3- Le statut du camionneur

D’autres intervenants ont fait référence à un régime qui pourrait être inspiré de ce qu’ils ont appelé la « loi sur le statut des artistes ».

En effet, on peut rapidement déceler une certaine ressemblance entre le statut du camionneur-propriétaire et celui de l’artiste tel que défini dans la Loi sur le statut professionnel des artistes de la scène, du disque et du cinéma13

Ces deux types d’artisans ont plusieurs traits en commun de même que les secteurs d’activité dans lesquels ils évoluent.

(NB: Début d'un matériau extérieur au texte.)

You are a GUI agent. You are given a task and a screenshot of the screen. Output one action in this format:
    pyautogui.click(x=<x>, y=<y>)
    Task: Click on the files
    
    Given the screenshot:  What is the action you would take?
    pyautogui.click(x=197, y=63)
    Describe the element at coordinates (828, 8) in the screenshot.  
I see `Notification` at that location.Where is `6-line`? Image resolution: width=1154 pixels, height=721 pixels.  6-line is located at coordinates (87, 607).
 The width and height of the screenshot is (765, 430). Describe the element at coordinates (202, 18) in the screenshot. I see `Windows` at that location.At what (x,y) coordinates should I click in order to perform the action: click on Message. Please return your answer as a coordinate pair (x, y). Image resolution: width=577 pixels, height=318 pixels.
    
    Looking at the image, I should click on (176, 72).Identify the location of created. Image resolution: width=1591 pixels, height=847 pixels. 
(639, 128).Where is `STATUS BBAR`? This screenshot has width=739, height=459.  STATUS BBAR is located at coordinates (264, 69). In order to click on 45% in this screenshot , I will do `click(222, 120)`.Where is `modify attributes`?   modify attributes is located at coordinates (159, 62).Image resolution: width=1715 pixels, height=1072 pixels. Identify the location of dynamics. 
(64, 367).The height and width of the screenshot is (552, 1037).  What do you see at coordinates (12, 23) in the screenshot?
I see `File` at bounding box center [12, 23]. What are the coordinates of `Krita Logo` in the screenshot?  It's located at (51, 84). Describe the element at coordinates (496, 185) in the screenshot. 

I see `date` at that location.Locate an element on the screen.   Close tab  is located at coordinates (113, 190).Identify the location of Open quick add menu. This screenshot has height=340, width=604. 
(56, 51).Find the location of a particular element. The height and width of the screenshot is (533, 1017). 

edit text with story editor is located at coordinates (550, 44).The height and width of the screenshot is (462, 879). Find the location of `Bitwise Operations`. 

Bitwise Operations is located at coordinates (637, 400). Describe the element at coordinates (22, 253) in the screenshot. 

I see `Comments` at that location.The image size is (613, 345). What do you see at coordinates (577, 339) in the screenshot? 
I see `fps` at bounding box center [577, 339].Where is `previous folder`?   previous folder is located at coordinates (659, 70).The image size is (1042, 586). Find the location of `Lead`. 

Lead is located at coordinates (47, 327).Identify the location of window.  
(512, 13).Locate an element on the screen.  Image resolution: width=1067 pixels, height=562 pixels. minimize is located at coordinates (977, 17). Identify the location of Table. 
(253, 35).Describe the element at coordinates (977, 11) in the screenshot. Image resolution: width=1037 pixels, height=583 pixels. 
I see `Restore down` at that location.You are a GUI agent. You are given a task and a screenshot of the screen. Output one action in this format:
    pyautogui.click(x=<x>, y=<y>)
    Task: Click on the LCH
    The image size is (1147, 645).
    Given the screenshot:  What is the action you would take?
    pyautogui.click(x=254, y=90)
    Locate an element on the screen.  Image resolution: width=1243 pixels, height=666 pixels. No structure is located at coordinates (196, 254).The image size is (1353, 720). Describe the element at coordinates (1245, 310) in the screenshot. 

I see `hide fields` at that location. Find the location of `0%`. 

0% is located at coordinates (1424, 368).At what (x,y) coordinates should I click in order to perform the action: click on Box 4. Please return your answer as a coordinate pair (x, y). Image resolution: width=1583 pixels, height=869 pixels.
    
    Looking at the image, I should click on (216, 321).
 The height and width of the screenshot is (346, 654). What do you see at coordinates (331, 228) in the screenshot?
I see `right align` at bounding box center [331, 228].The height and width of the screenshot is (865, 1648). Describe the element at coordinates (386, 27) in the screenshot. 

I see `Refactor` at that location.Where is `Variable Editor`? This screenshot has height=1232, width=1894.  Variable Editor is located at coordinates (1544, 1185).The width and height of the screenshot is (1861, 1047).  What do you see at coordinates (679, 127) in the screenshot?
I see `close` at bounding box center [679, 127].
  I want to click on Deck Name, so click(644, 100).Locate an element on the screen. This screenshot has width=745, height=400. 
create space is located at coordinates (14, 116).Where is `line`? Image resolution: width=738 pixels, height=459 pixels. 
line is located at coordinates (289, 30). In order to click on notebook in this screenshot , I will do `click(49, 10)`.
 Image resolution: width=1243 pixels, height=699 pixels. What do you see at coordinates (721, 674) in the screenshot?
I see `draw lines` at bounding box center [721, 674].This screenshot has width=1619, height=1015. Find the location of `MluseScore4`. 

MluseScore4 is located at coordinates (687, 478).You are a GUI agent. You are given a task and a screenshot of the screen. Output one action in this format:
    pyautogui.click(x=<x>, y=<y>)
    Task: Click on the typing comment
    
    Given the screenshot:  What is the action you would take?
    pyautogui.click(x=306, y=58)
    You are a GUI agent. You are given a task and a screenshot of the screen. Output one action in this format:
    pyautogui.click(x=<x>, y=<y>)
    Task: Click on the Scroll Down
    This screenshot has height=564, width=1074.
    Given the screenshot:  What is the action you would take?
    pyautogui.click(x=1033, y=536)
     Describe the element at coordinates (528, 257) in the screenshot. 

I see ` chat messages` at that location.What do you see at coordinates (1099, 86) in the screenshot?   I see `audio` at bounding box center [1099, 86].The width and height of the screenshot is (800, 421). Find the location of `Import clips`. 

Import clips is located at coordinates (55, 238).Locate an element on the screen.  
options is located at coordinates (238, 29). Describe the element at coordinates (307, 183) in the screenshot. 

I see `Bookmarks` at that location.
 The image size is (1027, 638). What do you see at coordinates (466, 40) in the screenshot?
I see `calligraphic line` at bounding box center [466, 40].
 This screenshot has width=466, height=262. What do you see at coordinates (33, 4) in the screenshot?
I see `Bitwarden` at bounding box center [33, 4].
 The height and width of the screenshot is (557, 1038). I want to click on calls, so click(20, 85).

- Le statut de ces artisans

Les uns et les autres ne sont habituellement pas des salariés au sens ordinaire du terme ou, lorsqu’ils le sont, c’est souvent pour de courtes périodes.

Ils sont tous les deux propriétaires de leur instrument de travail.

Ils fournissent parfois leurs services par l’intermédiaire d’une société ou d’une personne morale, ce qui fait qu’on les associe souvent à des entrepreneurs.

Le tarif auxquels ils louent leurs services ne sont pas les mêmes pour tous. Les artistes, tout comme les camionneurs, sont, le plus souvent, dans une certaine situation de concurrence les uns par rapport aux autres.

Enfin, les uns et les autres travaillent le plus souvent pour plusieurs « employeurs » ou donneurs d’ouvrages successifs et non pour un employeur unique.

13 L.R.Q., c. S-32.1

75 - Le secteur d’activité

Malgré le fait que les activités professionnelles qui caractérisent l’un et l’autre secteur soient très différentes, ceux-ci n’en présentent pas moins une certaine ressemblance à maints égards.

D’abord, ce sont des branches d’activité non homogènes, se découpant en plusieurs sous-secteurs ayant souvent peu de liens entre eux, constituant des marchés bien différents mais susceptibles de faire appel au même type de main-d’oeuvre.

Ainsi, les domaines de la production artistique sont très diversifiés: ils recouvrent aussi bien le disque, le film et la scène, et parmi les arts de la scène, on y distingue l’opéra (en fait, tout l’art lyrique), le théâtre et la musique.

De la même manière, dans l’industrie du camionnage, on distingue habituellement le transport général de celui du vrac, à l’intérieur duquel on retrouve les sous-secteurs de la forêt et des agrégats, ce dernier se subdivisant également en marchés publics (MTQ, Hydro-Québec, municipalités, etc.) et en marchés privés.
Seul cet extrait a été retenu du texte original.